[TRY IT]:
Scan the listing below for the word "agent", then copy each line that has it.

[MATERIAL SHOWN]:
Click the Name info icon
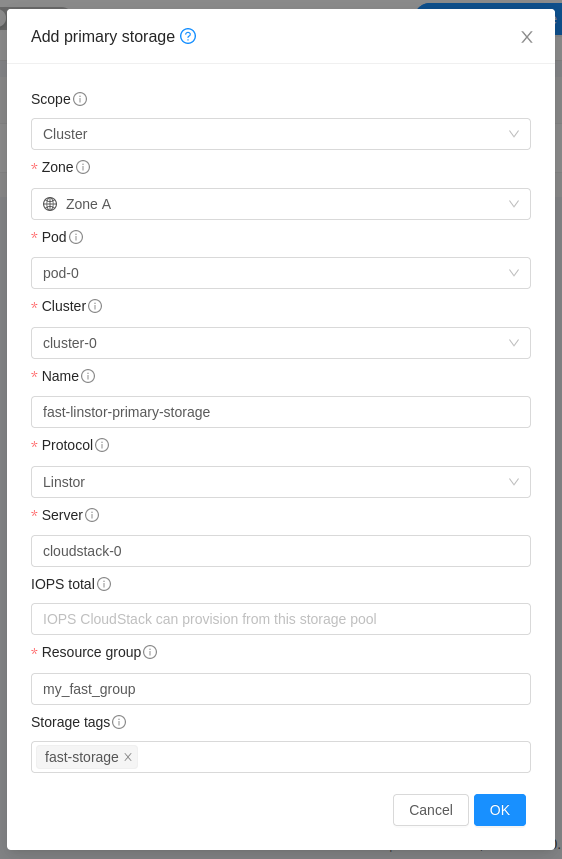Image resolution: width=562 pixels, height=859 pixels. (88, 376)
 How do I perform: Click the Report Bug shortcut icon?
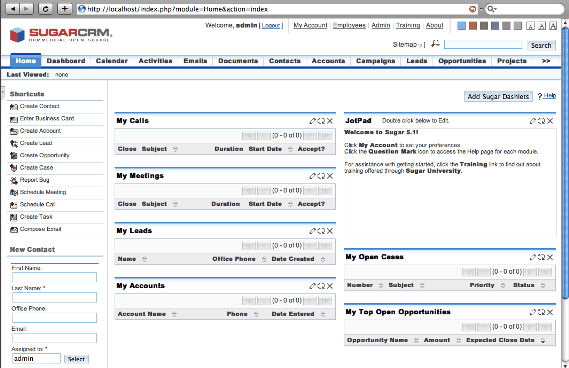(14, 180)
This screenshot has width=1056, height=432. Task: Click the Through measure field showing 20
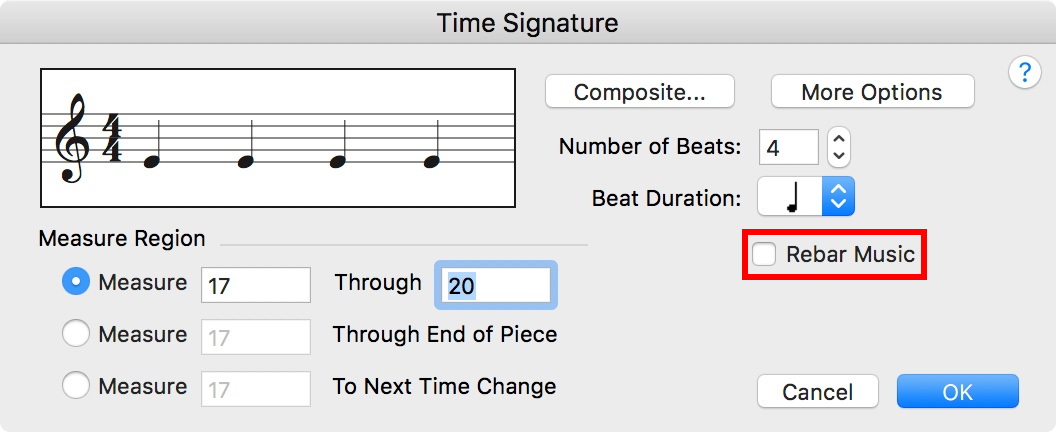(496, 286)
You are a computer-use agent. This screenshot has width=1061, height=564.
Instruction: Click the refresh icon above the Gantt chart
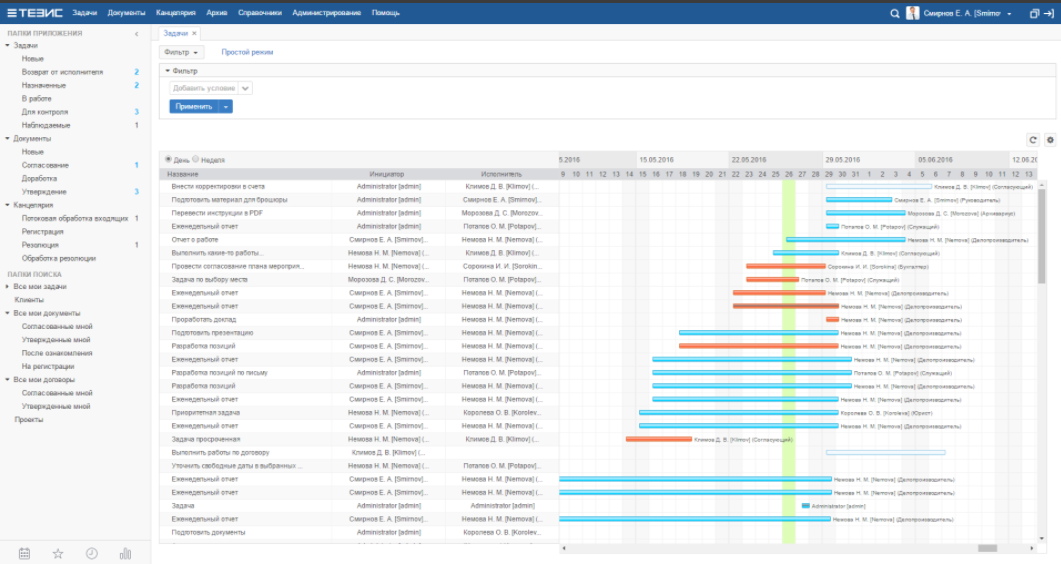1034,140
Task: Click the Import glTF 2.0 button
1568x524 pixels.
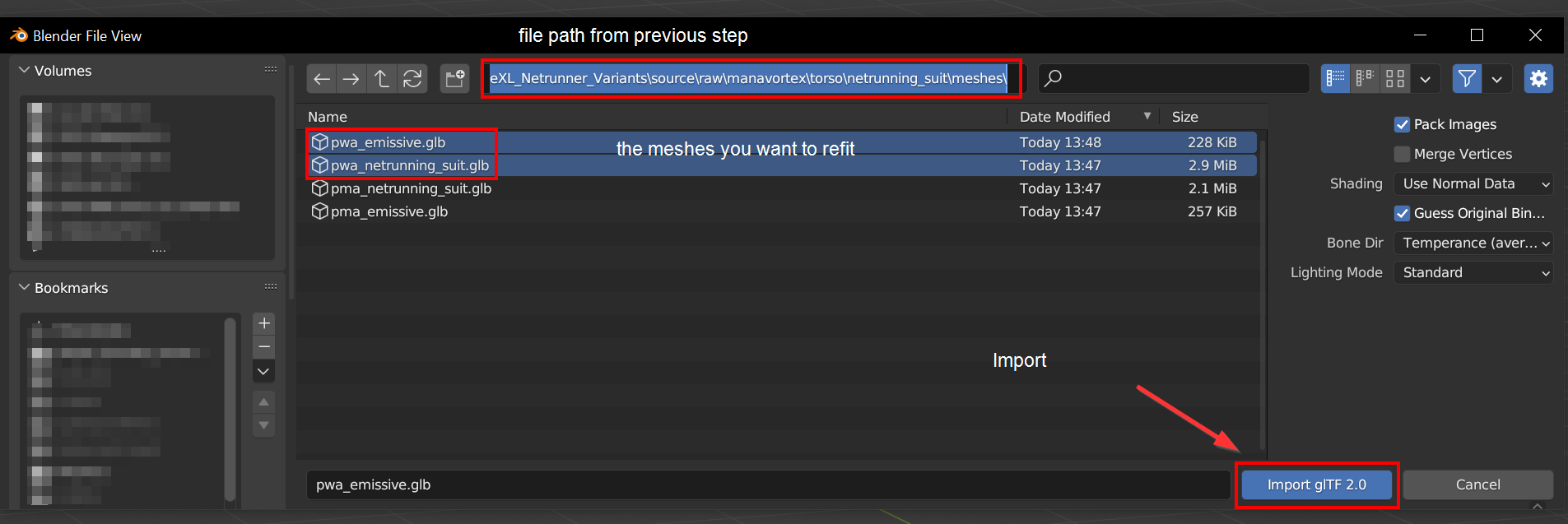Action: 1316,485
...
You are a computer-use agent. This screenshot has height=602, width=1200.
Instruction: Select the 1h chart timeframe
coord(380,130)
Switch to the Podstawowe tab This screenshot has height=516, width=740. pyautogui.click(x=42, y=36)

[RESPONSE]:
You are a computer-use agent. This screenshot has width=1061, height=564.
You are a computer-use agent. This screenshot has height=602, width=1200.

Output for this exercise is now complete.